Verna sah mich lange an und sagte schließlich: »Ein Mann in-teressiert sich für dich. Er hat dich gekauft.«
Und geführt von Verna, setzte sich die Truppe wieder in Bewegung, wanderte lautlos durch den mondhellen Wald.
Wieder zog sich der Würgekragen um meinen Hals zu, und mit gequälten Atemzügen folgte ich meinen Peinigern, Etwa eine Stunde später hob Verna die Hand, und wir bliebe stehen. »Sleen«, sagte die Anführerin leise.
Die Mädchen sahen sich um. Verna hatte das Tier irgendwie gerochen. Die meisten sahen sich nach ihrer Warnung prüfend um. Offenbar konnten nur wenige das Tier wittern.
Nach einer Weile nickte Verna, und wir setzten unseren Marsch fort. Die Mädchen wirkten unruhig und gereizt. Mehr als einmal sah ich sie heimlich zu den Monden emporblicken.
»Verna«, sagte eine.
»Still«, erwiderte die Anführerin.
»Wir hatten die Männer in unserer Gewalt«, sagte ein Mädchen beharrlich. »Wir hätten sie als Sklaven mitnehmen sollen.« »Nein«, sagte Verna.
»Der Kreis«, sagte jemand von weiter hinten. »Wir müssen zum Kreis gehen.«
Verna blieb stehen und drehte sich um.
»Er liegt auf unserem Weg. Bitte, Verna.«
Verna musterte ihre Mädchen. »Also gut«, sagte sie. »Wir rasten am Kreis.«
Die Mädchen entspannten sich sichtlich. Ich verstand nicht, was hier vorging.

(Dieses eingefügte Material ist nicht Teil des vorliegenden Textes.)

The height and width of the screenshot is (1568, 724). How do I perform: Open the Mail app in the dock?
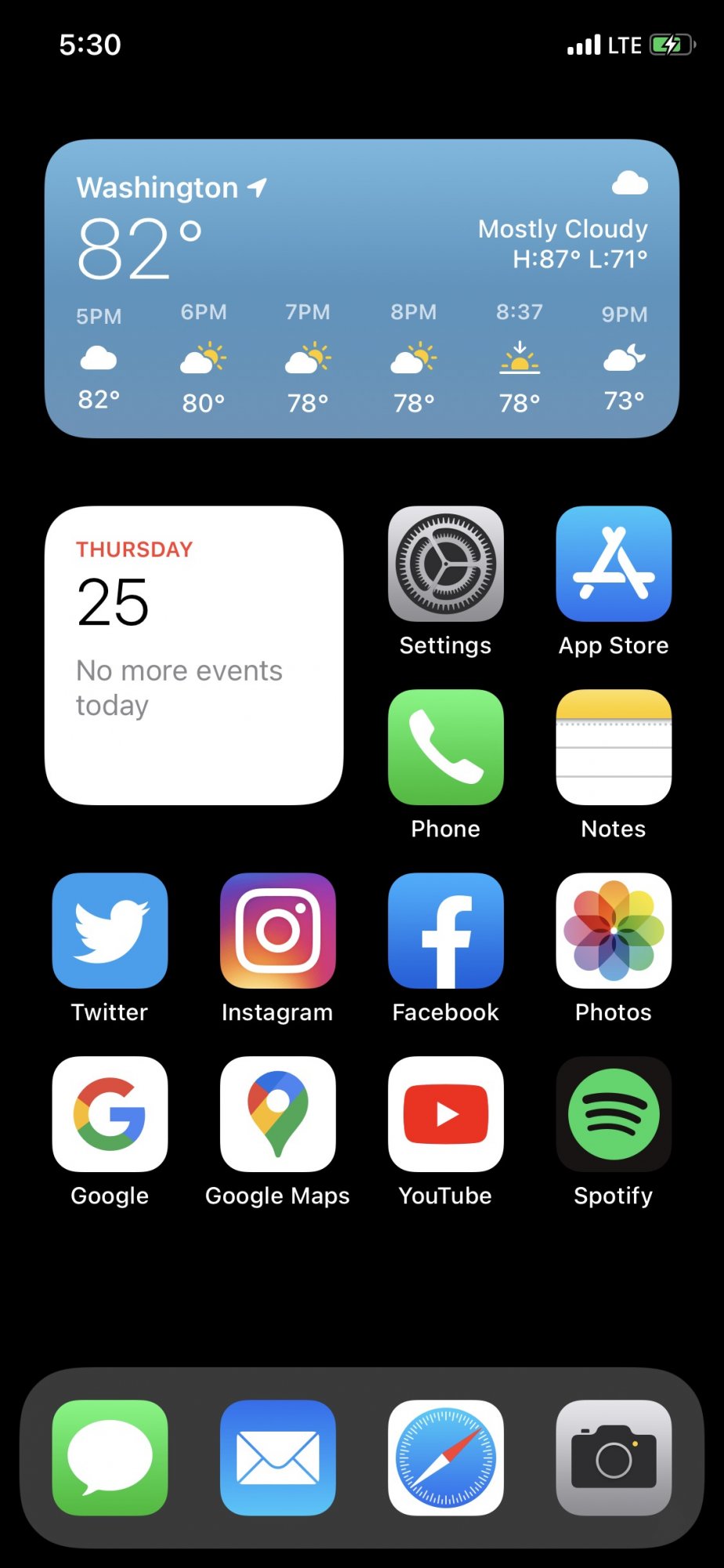pyautogui.click(x=278, y=1457)
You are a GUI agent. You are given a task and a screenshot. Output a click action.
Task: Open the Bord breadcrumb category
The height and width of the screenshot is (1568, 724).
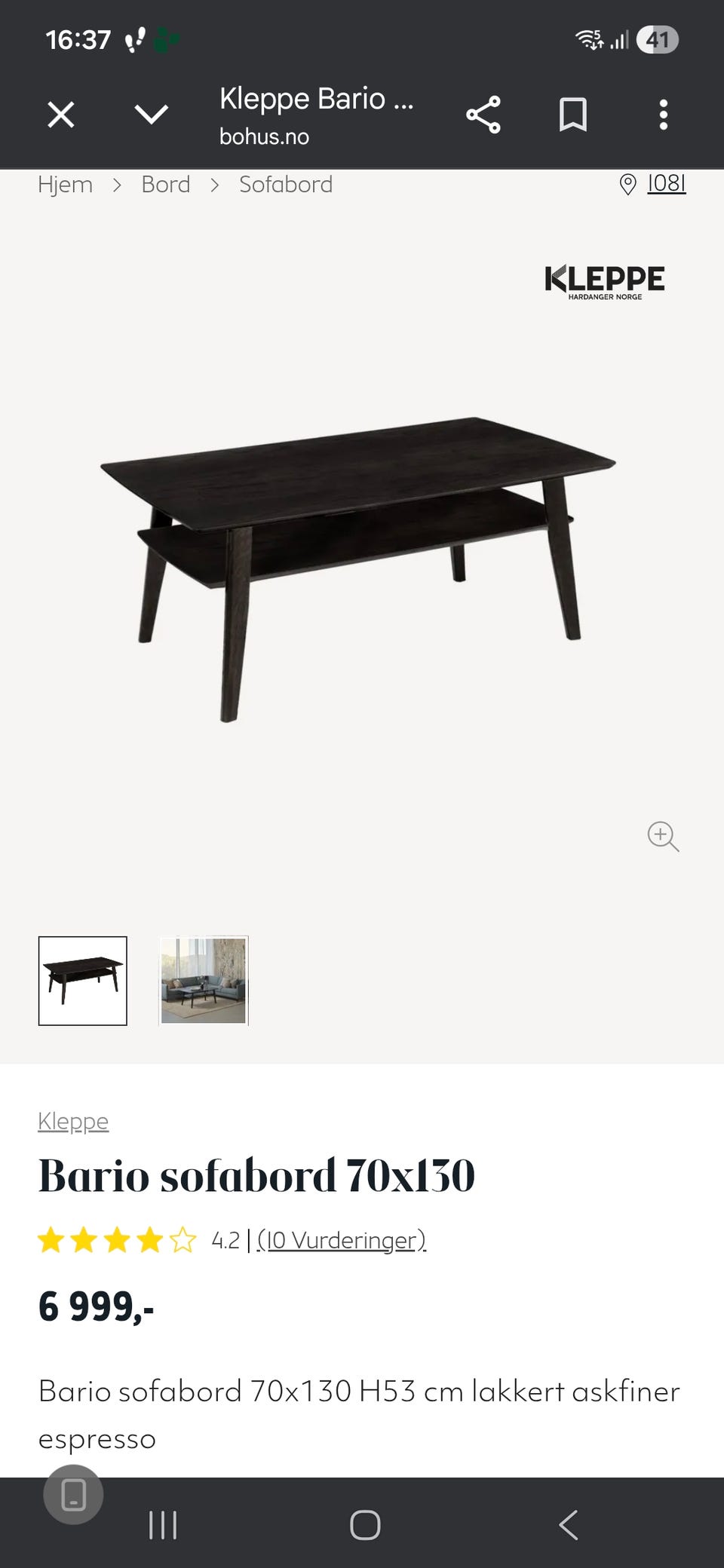[x=166, y=185]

Mir war elend zumute. Mit einem Schmerzensschrei quittierte ich den Hieb eines Astes, der mir überraschend gegen den Bauch peitschte. Das Mädchen, das mich führte, zog brutal die Schlinge zusammen. »Ruhe, Kajira!« zischte sie.
Bei diesen stolzen, freien Frauen galt eine Kajira nichts. Ich war anders als sie.
Verna hatte gesagt, ein Mann habe mich gekauft. Ich wurde ihm gebracht, ihm, meinem Herrn. Wer mochte es sein?
Nach einer weiteren Stunde erreichten wir die Turbäume. Es war ein atemberaubender Anblick.
Die Mädchen blieben stehen.
Ich sah mich um. Die Wälder der nördlichen gemäßigten Zonen Gors sind eigenständige Ländereien, bedecken sie doch Hunderttausende von Quadratpasang. Sie enthalten zahlreiche Baumarten und unterscheiden sich in den verschiedenen Gegenden sehr voneinander. Der bekannteste Baum dieser Wälder ist der rötliche Turbaum, der in gewissen Abarten eine Größe von über sechzig Metern erreicht. Es ist unbekannt, wie weit sich die Wälder erstrecken, durchaus denkbar, daß sie die Landflächen des Planeten voneinander abgrenzen. Sie beginnen im Westen nahe der Küste des Thassa, des Meeres. Wie weit sie nach Osten reichen, hat nie ein Mensch erforscht. Man weiß nur, daß sie sich über die nördlichsten Erhebungen der Thentisberge hinaus erstrecken.